Klar ist: Erst der Verstoß gegen geltendes Recht macht diese Aktionen überhaupt zu zivilem Ungehorsam. Dazu gehört auch die Tatsache, dass die rechtlichen Folgen zum Beispiel nach Sitzblockaden von den Aktivisten in Kauf genommen und akzeptiert werden.

Die große Verantwortung der Menschen, die sich für diesen Weg entscheiden, liegt darin, angemessene und kreative Formen zu finden, sodass ihre Botschaft hörbar und sichtbar wird, ohne dass Sympathien für die Sache verspielt oder eine breite Polarisierung in der Gesellschaft angeheizt werden. Die überwiegende Mehrzahl der Aktionen, von denen ich bisher gehört habe, scheint das gut hinzubekommen.

In der medialen Debatte über zivilen Ungehorsam im Zusammenhang mit Klimaschutz finde ich einen Punkt sehr interessant. Spricht man heute über Mahatma Gandhi oder Martin Luther King, ist man sich schnell über die große Wirkung und historischen Verdienste dieser Persönlichkeiten und der von ihnen angeführten Bewegungen einig.

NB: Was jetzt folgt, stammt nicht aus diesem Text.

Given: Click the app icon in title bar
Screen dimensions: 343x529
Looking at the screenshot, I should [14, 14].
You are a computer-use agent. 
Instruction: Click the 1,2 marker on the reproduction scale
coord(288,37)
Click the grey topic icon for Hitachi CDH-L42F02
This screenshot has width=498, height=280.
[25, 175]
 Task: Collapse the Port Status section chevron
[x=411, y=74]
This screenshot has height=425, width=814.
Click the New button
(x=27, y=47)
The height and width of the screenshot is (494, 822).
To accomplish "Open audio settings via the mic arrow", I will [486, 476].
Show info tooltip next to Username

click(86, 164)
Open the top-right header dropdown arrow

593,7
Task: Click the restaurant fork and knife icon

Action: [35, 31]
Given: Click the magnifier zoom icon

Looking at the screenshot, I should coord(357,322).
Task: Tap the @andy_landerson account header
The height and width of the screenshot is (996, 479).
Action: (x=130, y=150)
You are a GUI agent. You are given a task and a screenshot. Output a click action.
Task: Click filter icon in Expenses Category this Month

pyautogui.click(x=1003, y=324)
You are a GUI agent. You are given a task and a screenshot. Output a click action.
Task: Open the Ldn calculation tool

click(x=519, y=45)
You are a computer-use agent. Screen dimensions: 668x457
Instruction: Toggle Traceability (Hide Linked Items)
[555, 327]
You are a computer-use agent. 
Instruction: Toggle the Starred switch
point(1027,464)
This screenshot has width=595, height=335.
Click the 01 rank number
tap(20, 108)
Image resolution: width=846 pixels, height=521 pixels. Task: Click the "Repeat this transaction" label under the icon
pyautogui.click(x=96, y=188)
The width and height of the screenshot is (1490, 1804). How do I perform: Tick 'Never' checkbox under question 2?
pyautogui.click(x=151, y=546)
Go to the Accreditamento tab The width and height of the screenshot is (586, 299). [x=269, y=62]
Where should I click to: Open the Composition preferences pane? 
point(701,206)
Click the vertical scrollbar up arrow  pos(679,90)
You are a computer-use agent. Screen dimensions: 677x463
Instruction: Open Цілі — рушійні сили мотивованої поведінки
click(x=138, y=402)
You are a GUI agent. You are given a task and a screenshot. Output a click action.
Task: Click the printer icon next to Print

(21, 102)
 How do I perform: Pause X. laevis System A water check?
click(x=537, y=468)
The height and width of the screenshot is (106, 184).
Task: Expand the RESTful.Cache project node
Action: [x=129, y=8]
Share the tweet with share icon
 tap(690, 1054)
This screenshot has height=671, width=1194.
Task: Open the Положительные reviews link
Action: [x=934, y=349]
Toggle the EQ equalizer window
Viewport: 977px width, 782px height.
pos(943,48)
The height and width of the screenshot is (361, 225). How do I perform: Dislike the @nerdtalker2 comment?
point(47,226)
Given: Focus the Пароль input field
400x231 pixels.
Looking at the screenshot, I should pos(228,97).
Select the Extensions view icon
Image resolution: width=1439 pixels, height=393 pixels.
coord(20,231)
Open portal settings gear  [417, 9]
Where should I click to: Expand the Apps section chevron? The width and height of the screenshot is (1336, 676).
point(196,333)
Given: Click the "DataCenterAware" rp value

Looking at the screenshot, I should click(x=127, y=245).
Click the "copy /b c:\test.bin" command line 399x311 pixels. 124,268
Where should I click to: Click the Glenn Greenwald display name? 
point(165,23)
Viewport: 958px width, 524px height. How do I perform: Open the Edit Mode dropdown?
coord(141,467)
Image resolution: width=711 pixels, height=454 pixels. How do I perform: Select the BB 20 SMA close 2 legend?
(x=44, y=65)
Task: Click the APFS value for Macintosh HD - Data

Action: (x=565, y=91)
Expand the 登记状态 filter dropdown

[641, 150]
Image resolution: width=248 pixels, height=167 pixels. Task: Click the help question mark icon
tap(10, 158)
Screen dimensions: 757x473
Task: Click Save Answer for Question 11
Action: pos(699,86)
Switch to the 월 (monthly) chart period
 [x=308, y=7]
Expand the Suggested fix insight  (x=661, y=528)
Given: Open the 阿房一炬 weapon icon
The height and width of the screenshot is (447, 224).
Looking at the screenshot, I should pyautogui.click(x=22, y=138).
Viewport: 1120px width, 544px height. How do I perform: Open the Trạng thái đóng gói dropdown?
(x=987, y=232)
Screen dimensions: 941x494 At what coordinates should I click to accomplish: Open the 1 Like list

Bei beiden war der zivile Ungehorsam ein entscheidendes Element, um auf schreiende Missstände aufmerksam zu machen und am Ende massive Verbesserungen zu erreichen. Im Rückblick scheinen also viele zivilen Ungehorsam als legitim zu empfinden, die ihn in ihrer eigenen Zeit und im Zusammenhang mit Klimaprotesten kritisch sehen. Da fragt man sich: Warum?

Und was war Ihre Überraschung der Woche?

Dass es laut Energiestaatssekretär Andreas Feicht nun doch kurzfristig beim Thema Smart-Meter-Rollout vorangehen soll. Das Thema ist so lange überfällig, dass verbindliche Aussagen dann doch wieder überraschen.

Die Nachricht ist vordergründig eine gute für die Energiewende, weil es bei der Digitalisierung unserer Energiesysteme vorangehen muss. Allerdings ist dieses wichtige Element der Energiepolitik falsch angepackt.

Die Systeme der ersten Generation, die derzeit zertifiziert werden und so den verpflichtenden Einbau auslösen, sind jetzt schon veraltet und stellen für viele innovative Angebote wie Mieterstrom und kostengünstige Mehrspartenmessungen ein Hemmnis dar und keinen Mehrwert.

Außerdem werden die erheblichen Zusatzkosten für kleine Einspeiseanlagen ab sieben Kilowatt den gerade wieder etwas in Fahrt kommenden Photovoltaikmarkt belasten. Wir brauchen weniger Technokratie!